Gunmen led by one of the world’s most wanted militiants still hold about 1,500 buildings in a southern Philippine city after weeks of ferocious fighting that has left hundreds dead, officials said Monday.
The Philippine military has struggled to expel scores of gunmen who rampaged across Marawi city on May 23 flying the black flag of the ISIS group, despite day and night artillery and air strikes that have reduced swathes of the downtown area to rubble.
President Rodrigo Duterte last month vowed to “crush” the militants, but several deadlines have already been missed to end a conflict that has left scores dead and forced some 400,000 people from their homes.
The gunmen are led by Isnilon Hapilon, one of the world’s most wanted men, who is believed to be still alive and holed up in a mosque, Defence Secretary Delfin Lorenzana told a news conference in Manila.
In the most detailed assessment yet, he conceded there was no saying when soldiers would be able to retake all 1,500 houses and buildings still held or booby-trapped by the militants.
“Since it is urban fighting a lot of our troops there are not prepared. One can say they are learning as they fight in this built-up area,” he said, adding that soldiers are battling street-to-street retaking up to a hundred buildings a day.
The military in Marawi suggested a slower rate, with soldiers recapturing 40 buildings on Saturday and 57 on Sunday.
“The clearing operation is difficult because of the presence of IEDs (improvised explosive devices), booby traps left behind by the terrorists,” said the military spokesman for the campaign, Lieutenant-Colonel Jo-ar Herrera.
Eighty-two soldiers and police and 39 civilians have died in the weeks-long conflict, he said.
Around a hundred militants are still entrenched in the city and the army has said they have used a water route to bring in ammunition and evacuate wounded fighters, helping them withstand the military offensive for weeks.
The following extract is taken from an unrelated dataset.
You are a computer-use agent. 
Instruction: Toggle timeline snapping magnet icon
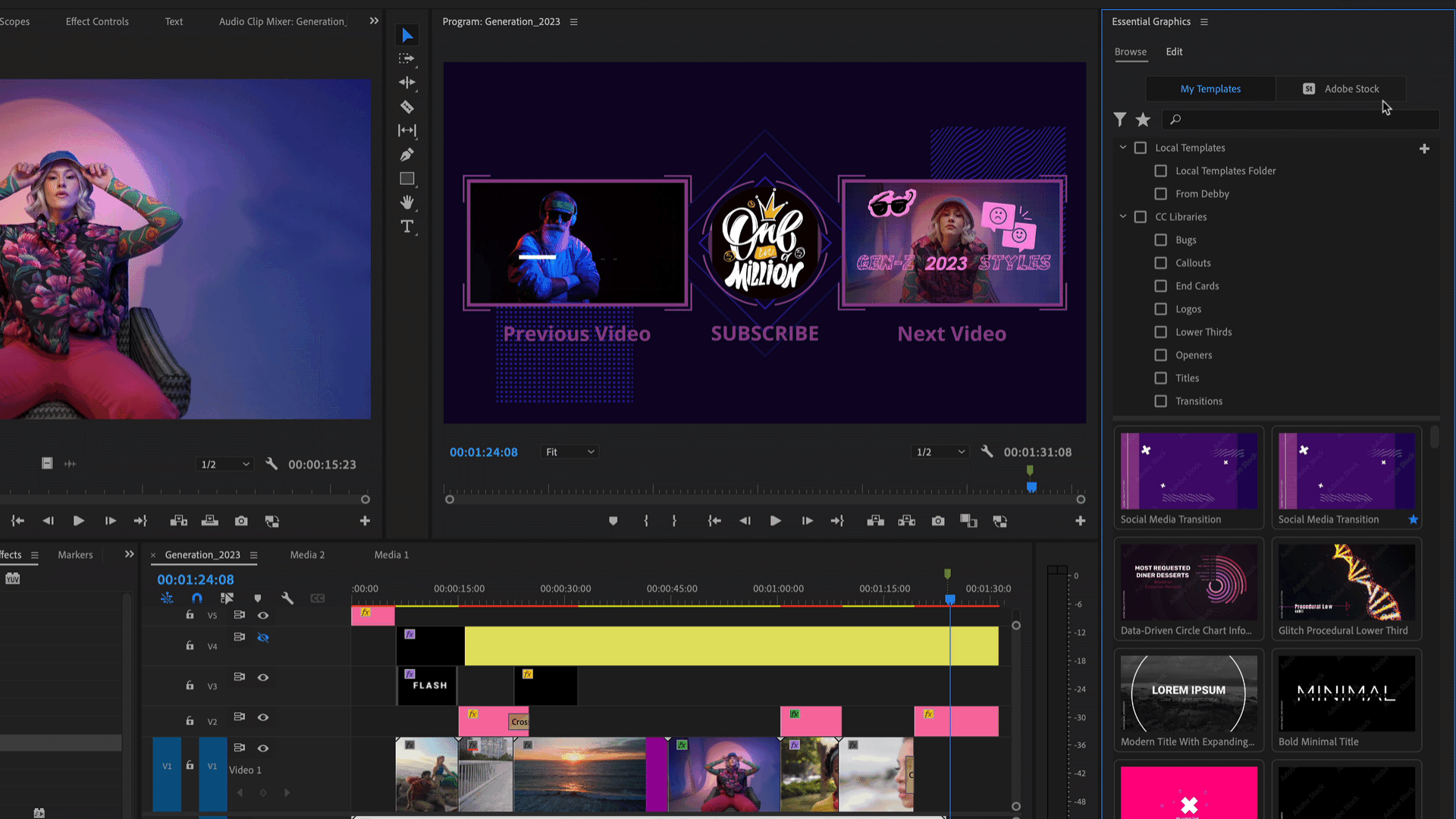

Some 300 gunmen are thought to have been killed so far.
Lorenzana said military commanders wanted a swift end to the operation, “but the enemy is also very wily and resourceful”.
Duterte imposed martial law over the southern Philippines soon after the fighting started, saying he needed strong powers to snuff out an ISIS plot to carve out territory after battlefield losses in Iraq and Syria.
A botched government attempt to arrest Hapilon at a Marawi hideout touched off the fighting in May.
He is supported by Marawi-based gunmen led by the Maute brothers, whose group has pledged allegiance to ISIS, as well as several foreign fighters, Lorenzana said.